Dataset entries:
=== Begin Enclosure ===

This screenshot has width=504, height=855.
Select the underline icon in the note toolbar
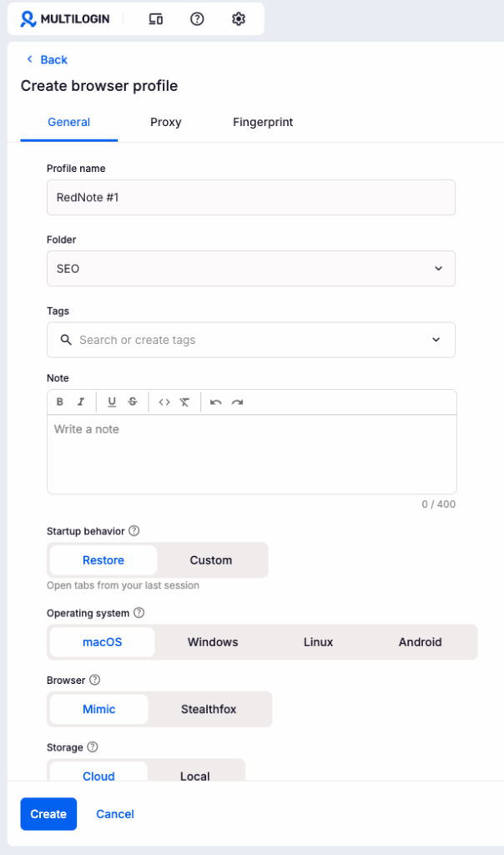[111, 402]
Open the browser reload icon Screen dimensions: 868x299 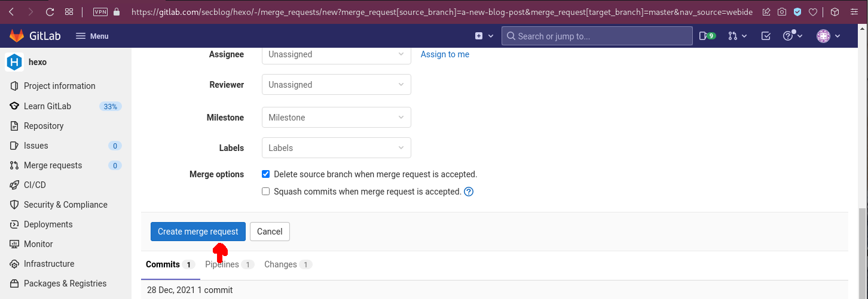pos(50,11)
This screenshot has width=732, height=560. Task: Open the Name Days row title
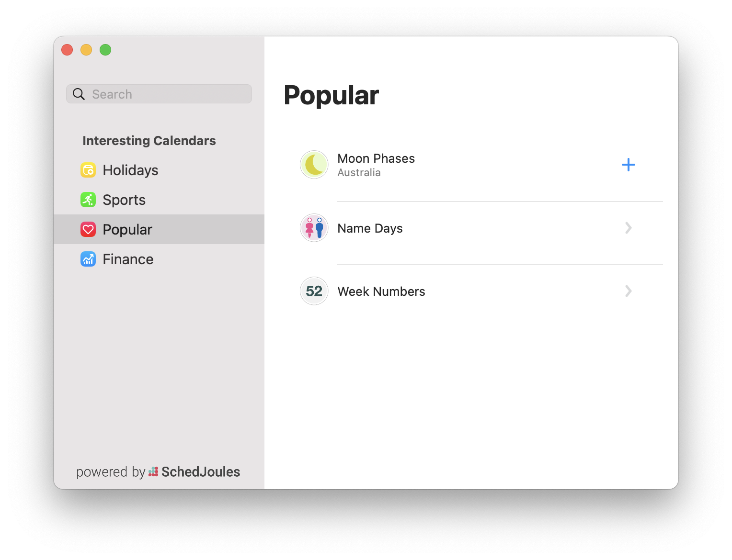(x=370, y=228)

=== End Enclosure ===

The required output is the lines from the one containing "This screenshot has width=732, height=560." through the end of the records above, reproduced exactly, with no pictures.

This screenshot has width=732, height=560. Task: Open the Name Days row title
(x=370, y=228)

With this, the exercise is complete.